Post by Immanuel Can »

Alexis Jacobi wrote: Sat Nov 05, 2022 2:59 pm
Immanuel Can wrote: Sat Nov 05, 2022 3:45 am In a Godless world, there is no objective basis for morals. Ask Dostoevsky...or if you don't like him, read Nietzsche. The two couldn't have been more diametrically opposed in ideology, but both said it is true.

And it is. You can realize it is, if you think carefully. It might be put like this.

The cosmos is an accident (meaning a "happening" without intention or telos). Accidents have no opinions -- about morals or anything else. Therefore, the cosmos has no moral opinions.
Yes, it seems to be true: there is no *objective* basis for morals and moral systems.
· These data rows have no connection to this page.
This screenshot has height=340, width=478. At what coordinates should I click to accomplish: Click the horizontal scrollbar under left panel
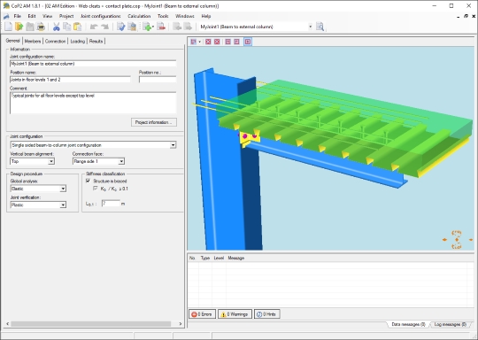(91, 324)
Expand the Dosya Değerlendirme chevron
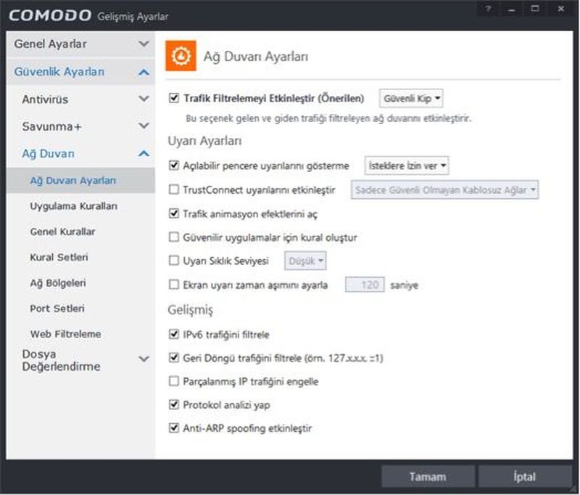This screenshot has width=580, height=495. (144, 359)
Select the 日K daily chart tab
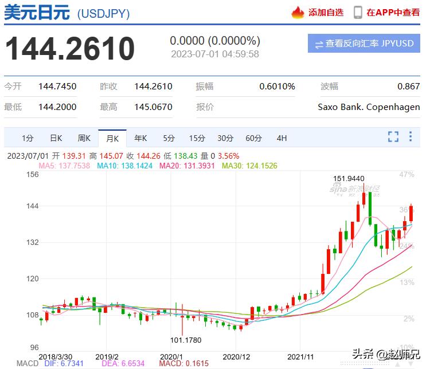This screenshot has width=430, height=369. (56, 138)
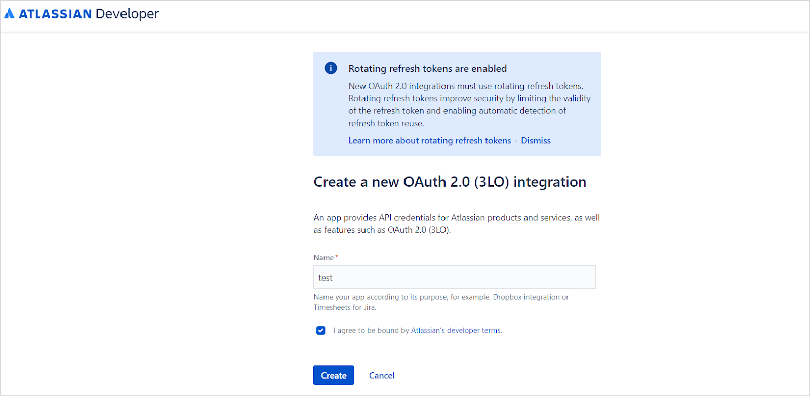Click the ATLASSIAN wordmark in the header
The width and height of the screenshot is (810, 396).
[55, 14]
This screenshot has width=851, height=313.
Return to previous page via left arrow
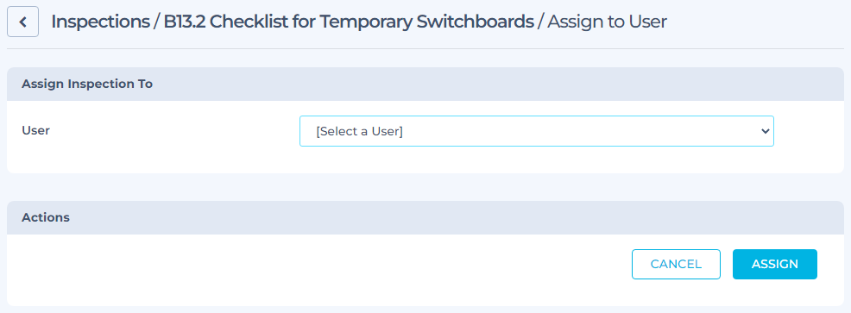point(22,22)
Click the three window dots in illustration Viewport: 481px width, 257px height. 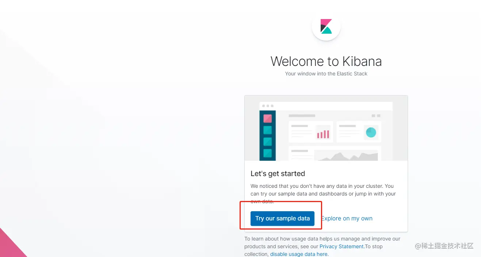[x=268, y=106]
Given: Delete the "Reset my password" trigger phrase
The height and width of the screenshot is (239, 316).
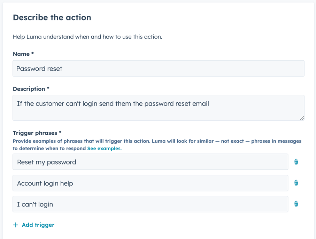Looking at the screenshot, I should click(296, 162).
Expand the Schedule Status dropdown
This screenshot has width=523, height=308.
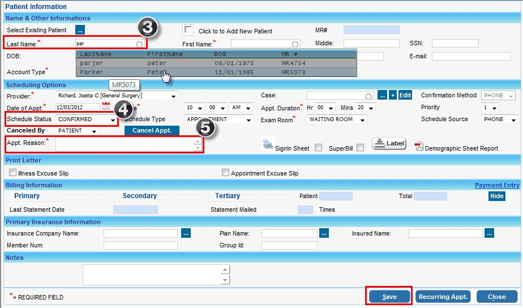pos(113,119)
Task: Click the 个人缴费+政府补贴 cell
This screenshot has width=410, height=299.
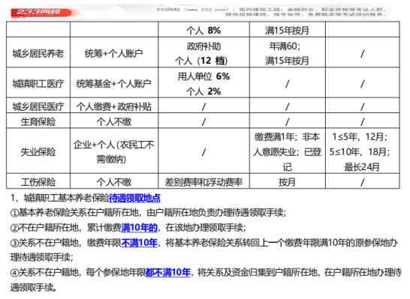Action: click(114, 106)
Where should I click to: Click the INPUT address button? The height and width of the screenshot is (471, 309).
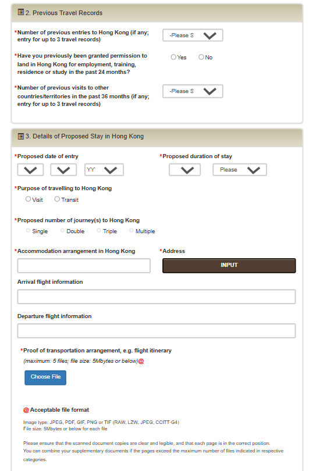click(x=229, y=266)
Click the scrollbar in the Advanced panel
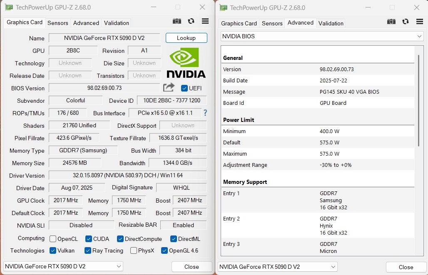This screenshot has width=428, height=275. point(418,100)
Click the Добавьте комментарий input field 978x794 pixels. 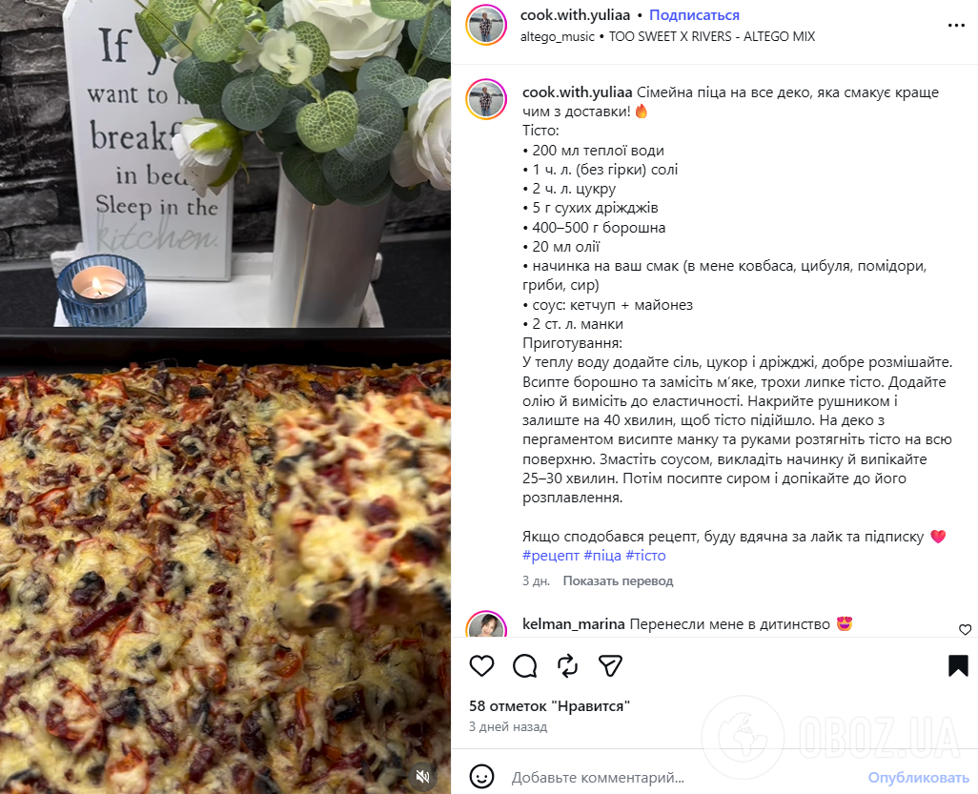[683, 778]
That is, if the natural world is taken as the model or the example. The world is amoral. Or, if there are morals and ethics they are of the sort that rule and dominate in the natural world.
Then there are none. Whatever "is," is 'good,' or 'not evil,' at least. It's all amoral.

But here's the interesting question: what then is "morality"? By logic, it ought not to exist at all, even as a local social delusion. People ought not to imagine a thing like "morality" precisely because reality does not invite them to do so. Rather, the reality, and hence the evolutionarily-promotable and evolutionarily functional belief is belief in reality itself...and hence, the belief that morality does not even exist.

So why do we think it does?
Like it or not, accept it or not, it seems clear to me that these rules very much function in our human world. It is also true that these rules, these realities, are "appalling" to people when they realize what sort of a system they actually live in.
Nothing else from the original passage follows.